#### EXERCISE INSTRUCTIONS
Copy the entries below word for word, starting with the line that contains "Click the Add to Cart button" and ending with the line that contains "click(1205, 625)", both lines included. Leave out the pictures.

#### EXTRACTED INFORMATION
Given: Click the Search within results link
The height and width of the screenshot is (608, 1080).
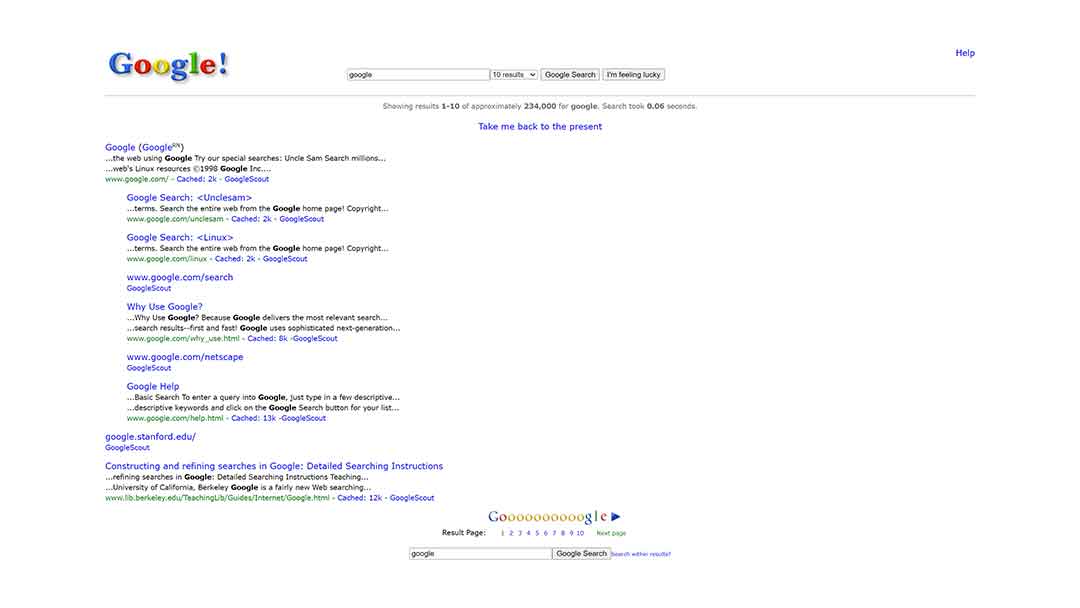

* * *

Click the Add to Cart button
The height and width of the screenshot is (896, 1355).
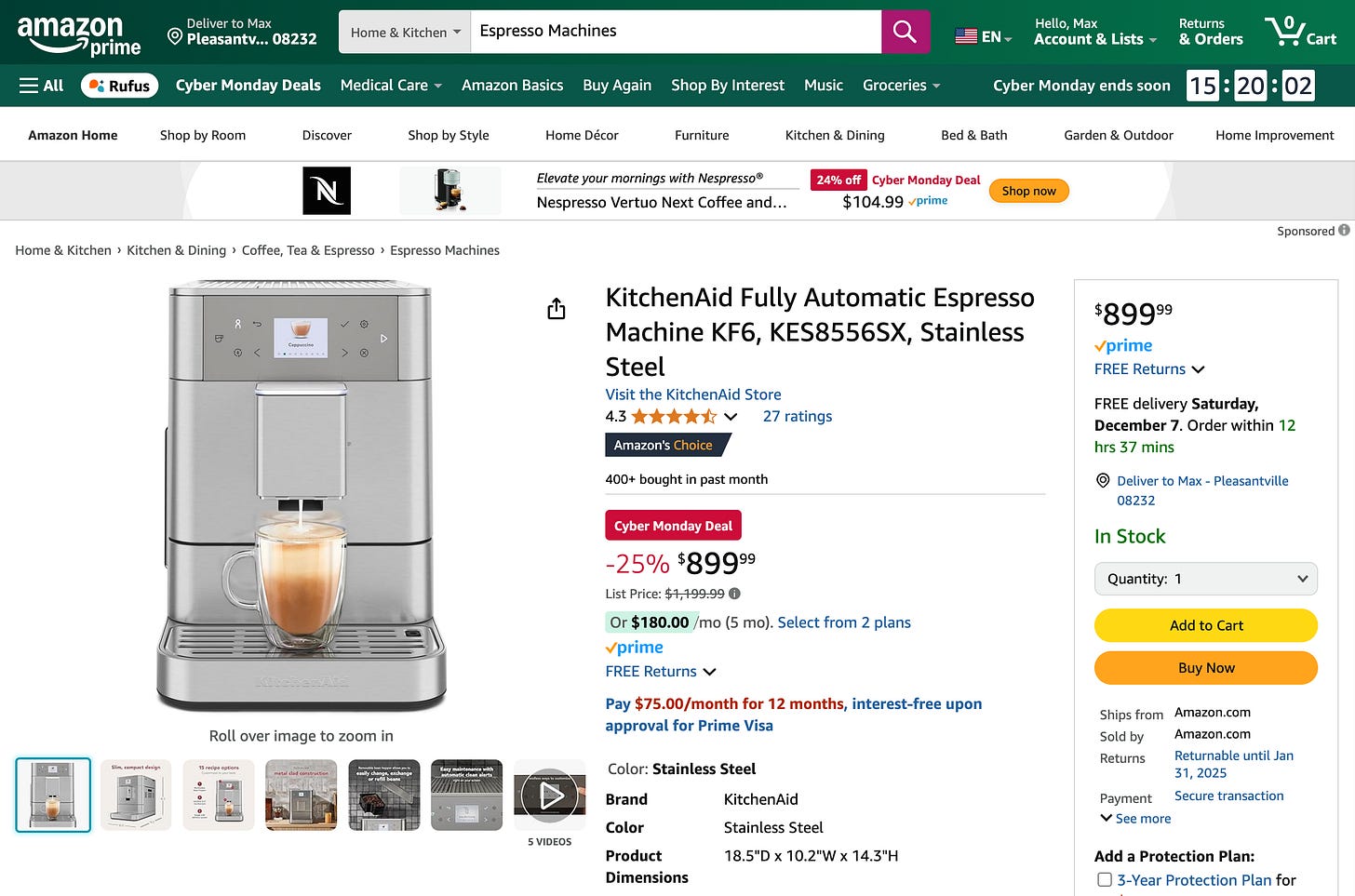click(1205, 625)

#### WRITTEN RESPONSE
Click the Add to Cart button
The height and width of the screenshot is (896, 1355).
click(1205, 625)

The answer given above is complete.